--- Given data Enclosed Below ---
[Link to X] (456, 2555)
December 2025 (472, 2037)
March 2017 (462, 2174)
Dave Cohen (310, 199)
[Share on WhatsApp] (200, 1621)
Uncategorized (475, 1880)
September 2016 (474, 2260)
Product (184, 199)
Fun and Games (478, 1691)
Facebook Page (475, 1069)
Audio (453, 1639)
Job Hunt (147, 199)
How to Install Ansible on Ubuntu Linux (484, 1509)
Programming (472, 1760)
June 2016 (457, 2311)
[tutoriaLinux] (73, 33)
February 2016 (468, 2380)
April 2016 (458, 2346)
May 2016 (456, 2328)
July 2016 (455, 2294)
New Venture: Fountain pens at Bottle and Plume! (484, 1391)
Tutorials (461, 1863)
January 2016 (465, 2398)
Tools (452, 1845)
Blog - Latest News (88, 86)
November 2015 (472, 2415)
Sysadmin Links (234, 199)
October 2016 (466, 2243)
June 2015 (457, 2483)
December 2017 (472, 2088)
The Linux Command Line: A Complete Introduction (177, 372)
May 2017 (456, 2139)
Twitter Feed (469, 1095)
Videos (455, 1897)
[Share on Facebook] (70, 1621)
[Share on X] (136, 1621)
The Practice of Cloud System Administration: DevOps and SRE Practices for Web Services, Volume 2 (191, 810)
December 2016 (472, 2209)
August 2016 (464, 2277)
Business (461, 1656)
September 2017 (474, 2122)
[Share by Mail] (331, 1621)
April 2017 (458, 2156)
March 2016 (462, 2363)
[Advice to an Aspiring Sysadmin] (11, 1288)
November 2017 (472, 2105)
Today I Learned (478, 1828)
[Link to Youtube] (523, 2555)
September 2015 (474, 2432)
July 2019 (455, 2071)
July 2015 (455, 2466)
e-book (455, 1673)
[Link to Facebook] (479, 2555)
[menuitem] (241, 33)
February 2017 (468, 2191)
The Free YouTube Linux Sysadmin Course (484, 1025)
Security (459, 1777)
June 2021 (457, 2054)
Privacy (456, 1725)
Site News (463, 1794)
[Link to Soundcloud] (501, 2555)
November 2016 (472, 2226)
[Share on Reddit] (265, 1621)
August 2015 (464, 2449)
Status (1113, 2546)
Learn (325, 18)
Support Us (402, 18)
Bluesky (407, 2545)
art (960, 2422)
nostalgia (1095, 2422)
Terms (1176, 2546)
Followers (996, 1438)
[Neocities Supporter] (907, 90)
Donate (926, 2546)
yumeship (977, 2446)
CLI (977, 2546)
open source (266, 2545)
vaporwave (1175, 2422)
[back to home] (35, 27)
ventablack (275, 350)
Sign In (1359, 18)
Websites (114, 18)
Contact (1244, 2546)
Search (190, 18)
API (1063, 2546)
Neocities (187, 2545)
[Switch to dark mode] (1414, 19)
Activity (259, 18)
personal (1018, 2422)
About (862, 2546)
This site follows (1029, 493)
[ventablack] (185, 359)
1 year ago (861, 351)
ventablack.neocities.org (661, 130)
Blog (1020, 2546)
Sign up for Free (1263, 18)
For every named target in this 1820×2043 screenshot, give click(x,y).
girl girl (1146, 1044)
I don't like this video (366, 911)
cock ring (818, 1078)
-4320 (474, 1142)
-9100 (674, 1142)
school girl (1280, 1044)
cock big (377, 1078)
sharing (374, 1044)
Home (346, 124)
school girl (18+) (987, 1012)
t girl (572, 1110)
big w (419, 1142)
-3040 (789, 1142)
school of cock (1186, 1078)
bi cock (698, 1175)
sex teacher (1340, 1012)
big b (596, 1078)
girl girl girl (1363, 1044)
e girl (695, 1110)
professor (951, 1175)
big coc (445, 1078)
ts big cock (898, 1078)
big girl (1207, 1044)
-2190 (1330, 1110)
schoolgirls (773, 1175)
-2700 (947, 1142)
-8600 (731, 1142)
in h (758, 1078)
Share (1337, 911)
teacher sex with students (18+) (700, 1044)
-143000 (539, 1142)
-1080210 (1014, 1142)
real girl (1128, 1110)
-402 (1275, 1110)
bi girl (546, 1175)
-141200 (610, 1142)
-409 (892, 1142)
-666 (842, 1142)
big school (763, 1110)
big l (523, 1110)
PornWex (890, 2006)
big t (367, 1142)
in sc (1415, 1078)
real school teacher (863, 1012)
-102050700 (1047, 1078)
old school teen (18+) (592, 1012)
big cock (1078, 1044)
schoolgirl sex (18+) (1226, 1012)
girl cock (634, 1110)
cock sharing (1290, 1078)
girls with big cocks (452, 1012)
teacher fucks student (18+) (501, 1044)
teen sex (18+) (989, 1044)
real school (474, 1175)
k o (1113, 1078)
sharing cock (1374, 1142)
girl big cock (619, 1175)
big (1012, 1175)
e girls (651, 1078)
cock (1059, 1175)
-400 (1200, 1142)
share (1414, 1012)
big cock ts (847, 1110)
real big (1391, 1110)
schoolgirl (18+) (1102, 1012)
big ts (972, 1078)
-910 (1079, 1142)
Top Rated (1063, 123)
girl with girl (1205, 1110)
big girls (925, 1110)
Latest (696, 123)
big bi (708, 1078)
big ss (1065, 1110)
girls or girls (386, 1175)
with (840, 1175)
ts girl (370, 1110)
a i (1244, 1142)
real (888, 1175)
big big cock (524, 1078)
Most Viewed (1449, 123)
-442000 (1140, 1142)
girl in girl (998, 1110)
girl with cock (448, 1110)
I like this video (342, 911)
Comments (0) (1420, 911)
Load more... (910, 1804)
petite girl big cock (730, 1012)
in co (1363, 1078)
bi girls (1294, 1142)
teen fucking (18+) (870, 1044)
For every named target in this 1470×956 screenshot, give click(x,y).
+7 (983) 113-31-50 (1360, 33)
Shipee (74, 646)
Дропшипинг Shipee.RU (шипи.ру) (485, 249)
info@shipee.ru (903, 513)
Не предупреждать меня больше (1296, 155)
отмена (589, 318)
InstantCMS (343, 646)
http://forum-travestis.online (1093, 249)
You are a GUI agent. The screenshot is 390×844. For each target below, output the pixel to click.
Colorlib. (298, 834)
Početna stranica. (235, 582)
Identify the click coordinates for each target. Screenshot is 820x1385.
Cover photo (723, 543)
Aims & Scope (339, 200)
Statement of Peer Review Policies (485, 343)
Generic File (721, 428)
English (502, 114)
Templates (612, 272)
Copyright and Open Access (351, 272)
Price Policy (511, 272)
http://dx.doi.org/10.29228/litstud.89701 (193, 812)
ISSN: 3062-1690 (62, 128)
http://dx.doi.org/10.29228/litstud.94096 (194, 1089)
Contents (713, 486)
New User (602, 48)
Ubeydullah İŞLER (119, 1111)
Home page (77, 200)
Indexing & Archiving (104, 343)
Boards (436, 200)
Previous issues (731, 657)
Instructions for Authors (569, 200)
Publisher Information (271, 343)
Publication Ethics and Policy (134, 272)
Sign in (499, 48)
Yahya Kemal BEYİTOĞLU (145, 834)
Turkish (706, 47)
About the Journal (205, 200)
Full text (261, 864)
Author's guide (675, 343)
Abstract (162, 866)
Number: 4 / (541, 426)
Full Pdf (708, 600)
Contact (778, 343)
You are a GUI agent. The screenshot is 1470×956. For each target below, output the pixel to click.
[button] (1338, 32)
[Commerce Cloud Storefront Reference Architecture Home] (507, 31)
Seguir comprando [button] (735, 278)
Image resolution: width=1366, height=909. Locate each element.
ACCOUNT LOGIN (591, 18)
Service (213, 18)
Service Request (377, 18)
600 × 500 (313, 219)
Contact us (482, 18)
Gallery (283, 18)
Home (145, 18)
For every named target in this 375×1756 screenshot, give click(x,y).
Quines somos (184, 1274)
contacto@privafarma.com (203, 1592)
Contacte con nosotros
--- End of Enclosed Given data ---
### Exercise aim
Take the stretch of lines above from the one containing "girl cock (634, 1110)" through the one containing "real big (1391, 1110)" and repeat it exactly, adding no other line.

### Exercise response
girl cock (634, 1110)
cock sharing (1290, 1078)
girls with big cocks (452, 1012)
teacher fucks student (18+) (501, 1044)
teen sex (18+) (989, 1044)
real school (474, 1175)
k o (1113, 1078)
sharing cock (1374, 1142)
girl big cock (619, 1175)
big (1012, 1175)
e girls (651, 1078)
cock (1059, 1175)
-400 (1200, 1142)
share (1414, 1012)
big cock ts (847, 1110)
real big (1391, 1110)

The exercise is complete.